Absenteeism-at-Work
Project Overview
- Objective :
- To Predict Absenteeism at Company during Worktime
- to integrate Python, SQL, and Tableau
- Classification Problem
- Data cleaning and Data preprocessing
- Exploratory Data Analysis
- Logistic Regression Model Training and Prediction
- Inteprating its Odd Ratios and Coefficients
- Integrating Model with SQL and Tableau

About Project
Machine Learning Classification model is developed to predict absenteeism at company during work time. This helps in improving decision making by reorganising work process to avoid lack of productivity and increase quality of work.
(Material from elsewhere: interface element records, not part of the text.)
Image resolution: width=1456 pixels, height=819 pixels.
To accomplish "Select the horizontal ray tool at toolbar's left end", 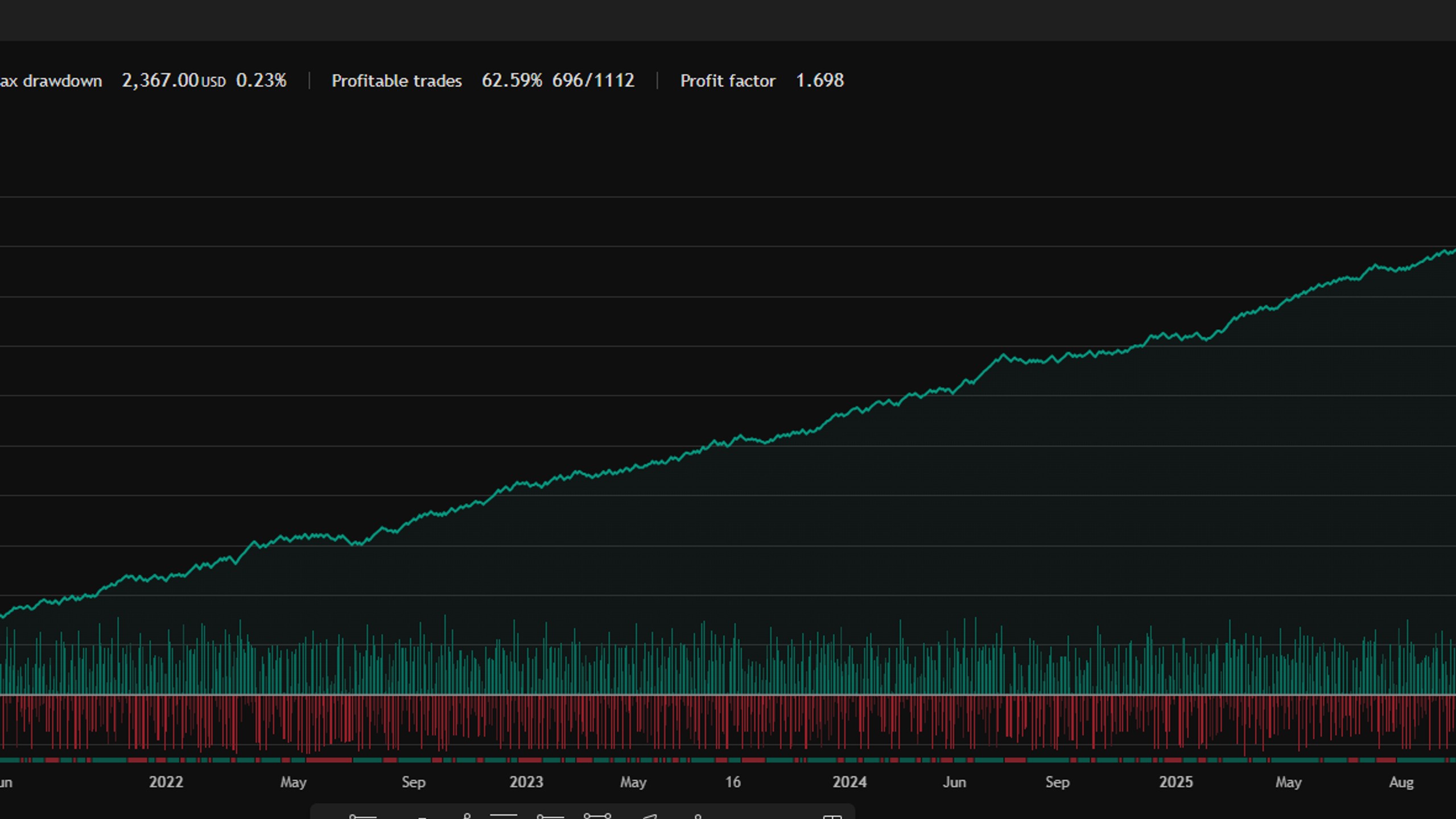I will 363,817.
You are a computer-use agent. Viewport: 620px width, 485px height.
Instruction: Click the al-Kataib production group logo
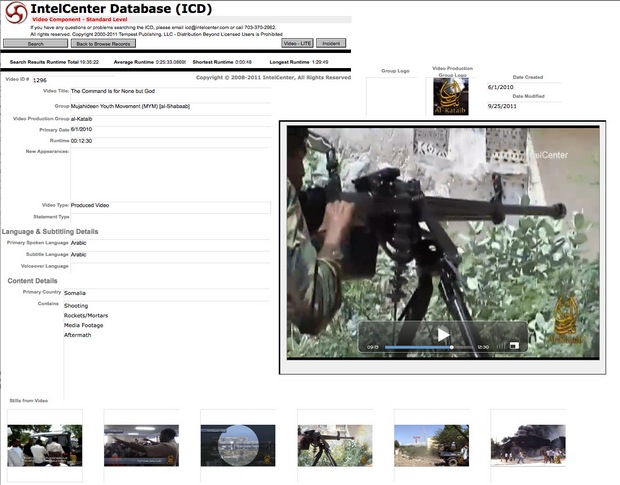pyautogui.click(x=451, y=97)
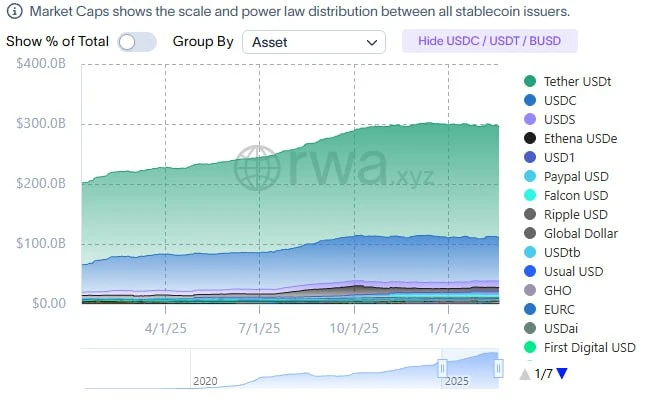Click the 2020 area in timeline navigator
The width and height of the screenshot is (654, 404).
pyautogui.click(x=205, y=380)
Integrated Python, SQL, and Tableau which are three of the most widely used tools in the world of data science. Python is the leading programming language; SQL is the most widely used means for communication with database systems; Tableau is the preferred solution for data visualization;
To put it simply – SQL helps us store and manipulate the data we are working with, Python allows us to write code and perform calculations, and then Tableau enables beautiful data visualization. A well-thought-out integration stepping on these three pillars could save a business millions of dollars annually in terms of reporting personnel.
Code and Resources used
- Python version: 3.7.6
- Packages: Pandas, Numpy, Seaborn, Matplotlib, Scikit, Pymysql
-
Resources used:
- Udemy : https://udemy.com/course/python-sql-tableau-integrating-python-sql-and-tableau
- Machine Learning Mastery : https://machinelearningmastery.com/logistic-regression-for-machine-learning/
Web Scraping
Dataset URL: https://archive.ics.uci.edu/ml/datasets/Absenteeism+at+work
Attribute Information:
- Individual identification (ID)
- Reason for absence (ICD).
- Month of absence
- Day of the week (Monday (2), Tuesday (3), Wednesday (4), Thursday (5), Friday (6))
- Seasons
- Transportation expense
- Distance from Residence to Work (kilometers)
- Service time
- Age
- Work load Average/day
- Hit target
- Disciplinary failure (yes=1; no=0)
- Education (high school (1), graduate (2), postgraduate (3), master and doctor (4))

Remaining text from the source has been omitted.